Thanks Gary - great comment!

To me those look like subadults that have been shown to also aggregate elsewhere, see Cendrawasih and that other new WS spot in Indo.
Methinks once they get adult, there's a chance that other urges will set in and they will start to migrate normally.

We shall see!

Concerning the feeding of Sharks.
Research appears to show that it is unproblematic at the ecosystem level = over large spatial and temporal scales. But there are equally definitely local effects - some probably neutral, some moderately negative.

Having said that, I have the suspicion that those WS my be a good deal dumber than your average predatory Shark, so maybe those insights don't apply.

We shall see! :)

DaShark said...

Anonymous:

These trade offs between impacts and conservation are species, region, or species x region specific
Most definitely!

Where I'm coming from is that it is often not about WHAT one does but HOW.
IMO this can definitely be reformed and become more sustainable.

DaShark said...

PhD Students.

Like I said, on that one, I'm with the mermaid.

Considering my distaste for this shit, this may look like total duplicty.

But the way I see it, one is the result of genuine and extremely well meaning people attempting to discharge their social responsibility within the scope of their unique artistic expression.

The other is the usual, tired self promotion by the usual pathetic gang of media whores.
Talk about an exercise in mental, moral and incidentally, physical midgetry!

Captain Obvious said...

Sad the only trade off is, "Death or Tourism" - just sayin' is all.
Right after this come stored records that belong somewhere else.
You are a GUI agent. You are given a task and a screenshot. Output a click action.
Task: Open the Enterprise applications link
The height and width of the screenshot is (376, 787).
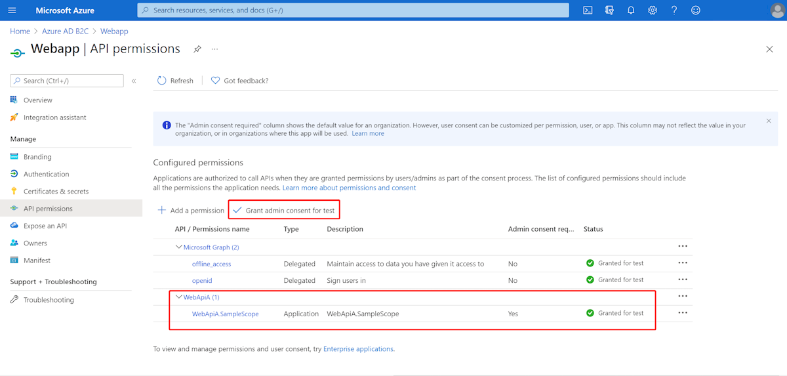pyautogui.click(x=358, y=349)
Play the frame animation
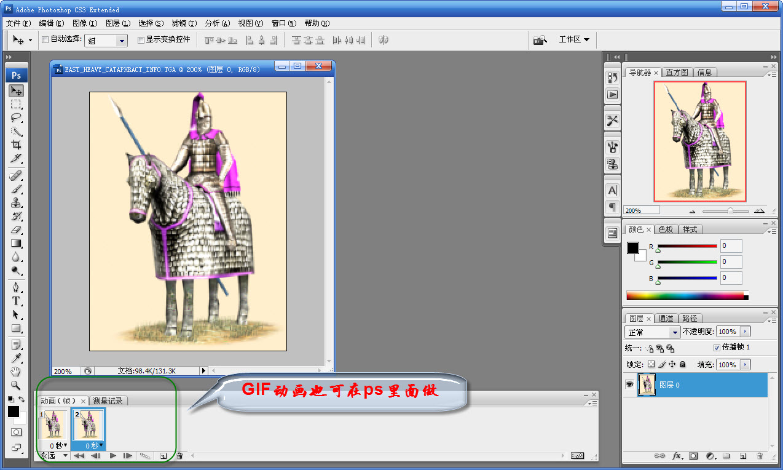The image size is (783, 470). (113, 456)
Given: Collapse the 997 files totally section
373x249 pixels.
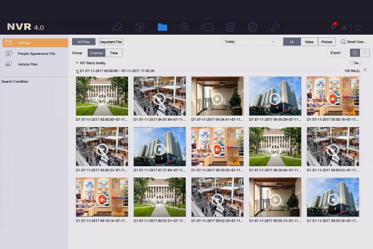Looking at the screenshot, I should [x=77, y=63].
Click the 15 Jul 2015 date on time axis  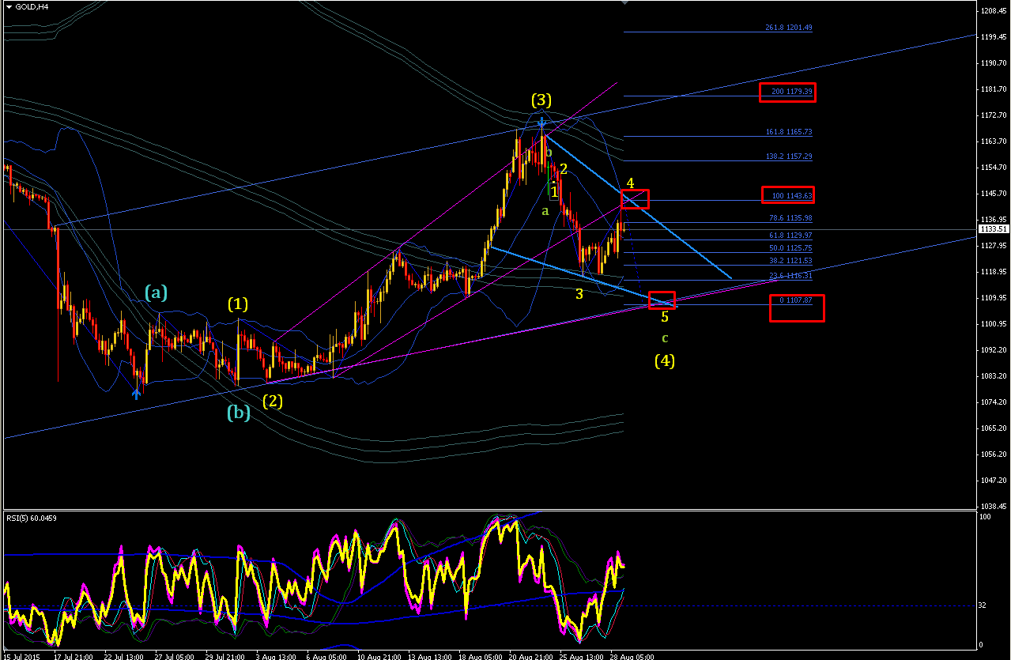(21, 656)
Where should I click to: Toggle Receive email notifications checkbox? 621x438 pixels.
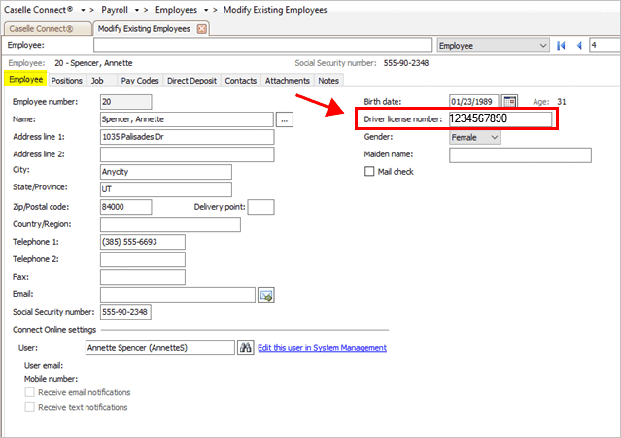tap(29, 392)
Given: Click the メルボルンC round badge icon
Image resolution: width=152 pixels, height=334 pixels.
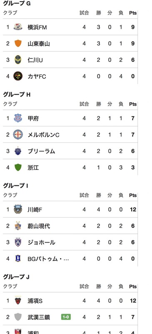Looking at the screenshot, I should [x=18, y=134].

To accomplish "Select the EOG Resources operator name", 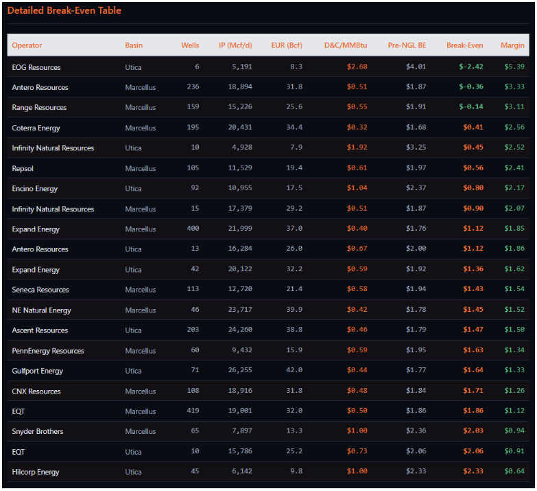I will pos(36,67).

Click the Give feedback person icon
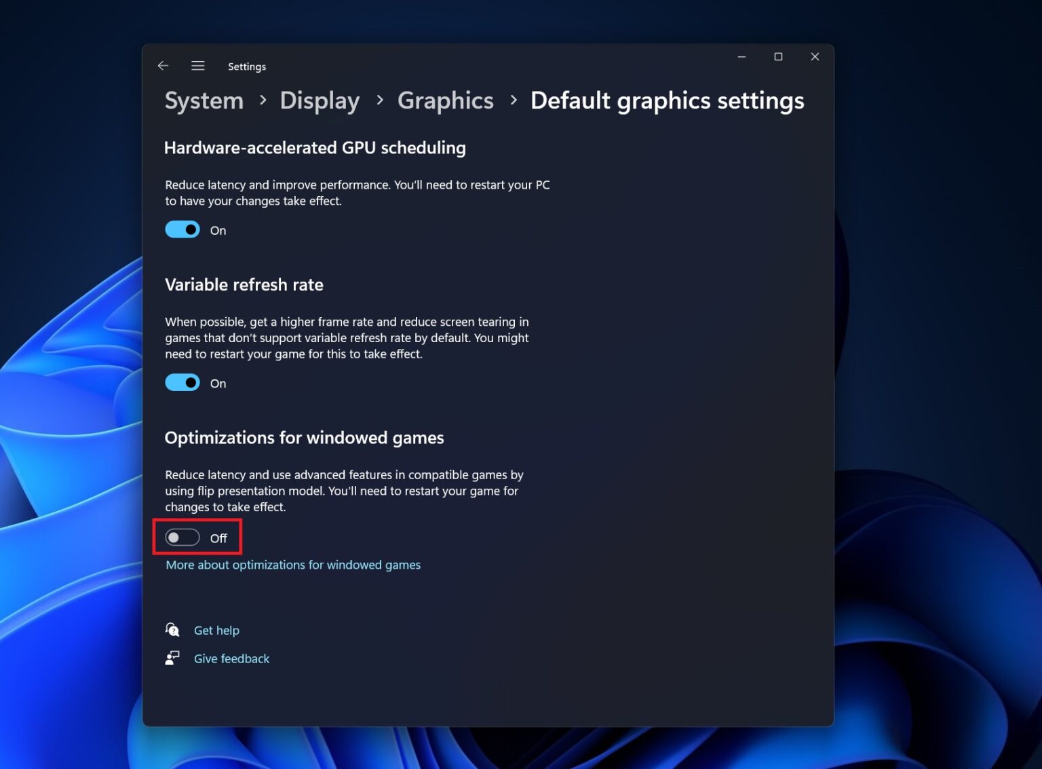click(x=172, y=658)
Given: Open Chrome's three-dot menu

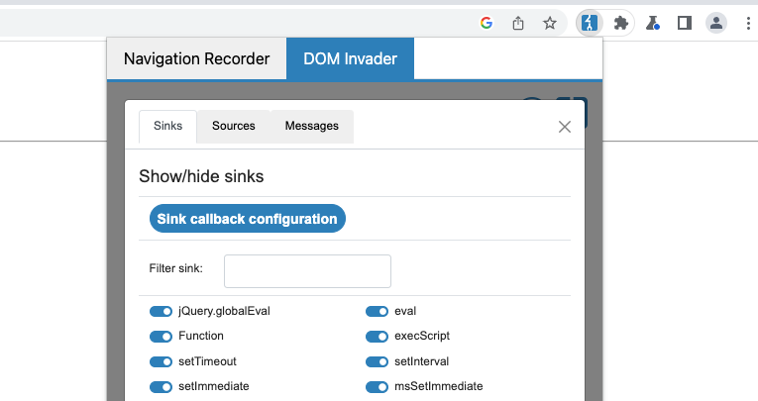Looking at the screenshot, I should click(x=747, y=23).
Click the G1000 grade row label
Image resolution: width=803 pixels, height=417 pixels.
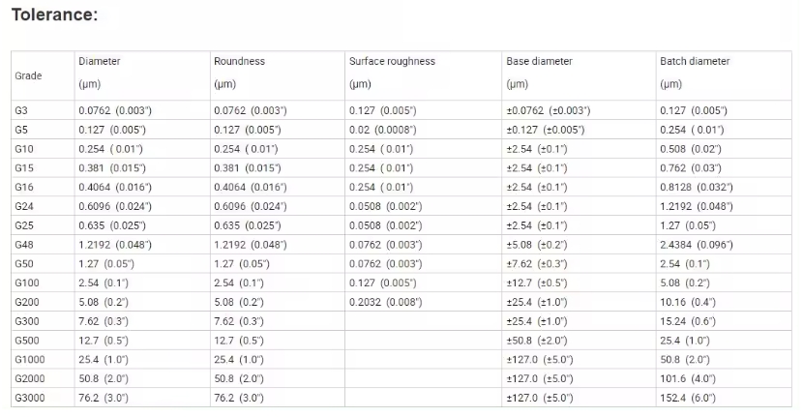point(30,360)
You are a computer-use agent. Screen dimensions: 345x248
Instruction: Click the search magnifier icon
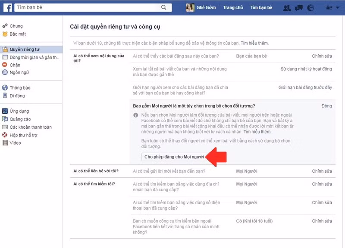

Cough, Cough I Say, Cough! said...

Let me frame this another way.

If you read this same statement coming out of corporate headquarters at Shark Week:

"(Shark Week) is the result of genuine and extremely well meaning people attempting to discharge their social responsibility within the scope of their unique artistic expression."

I am pretty sure you would say it was Grade A B%$#!.

To disagree most vociferously with your carefully crafted statement (and what a statement, seriously U.N worthy that one), what they did at Tiger Beach was just-plain-stupid.

You can like their previous work (I do), you can laud them as human beings (you should), you can even say the costumes were nice (they were).

But do not say what they did had any impact beyond selling some bizarre images, getting some personal press, and furthering a few careers within an already narrow and increasingly fractured shark conservation community.

At worst they wrongly suggested that this was in anyway normal or safe, they also lowered the bar (once again) for others to attempt even stupider things with sharks - for what?

If shark conservation is to be considered beyond the fringe elements who use sharks for personal gain and who hog the most bandwidth,this kind of pseudo save the sharks shit has to stop.

As dumb as one might think the masses who lap up online content are, they can see through this.

They do see through this.

In context once again, these same eco shark warriors bemoan the state of Shark Week because just being a shark is not good enough anymore. You have to be a "Serial Killer Mega Shark."

It's as ridiculous as the notion that a Tiger in the Bahamas cannot be celebrated for just being natures perfect predator - it has to be recast as the poodle like backdrop to some woman's ambitions to be the next Disney's Ariel.

Can we just get back to the place of celebrating wild animals without the mindless eco clap trap?

If not, let's not hear anymore from the conservation crowd when Shark Week rolls out next years stupid human shark tricks because as far as I can tell they're doing a bang up job giving Shark Week a run for their money.

Cough.

DaShark said...

That is, obviously, a mouthful of truth.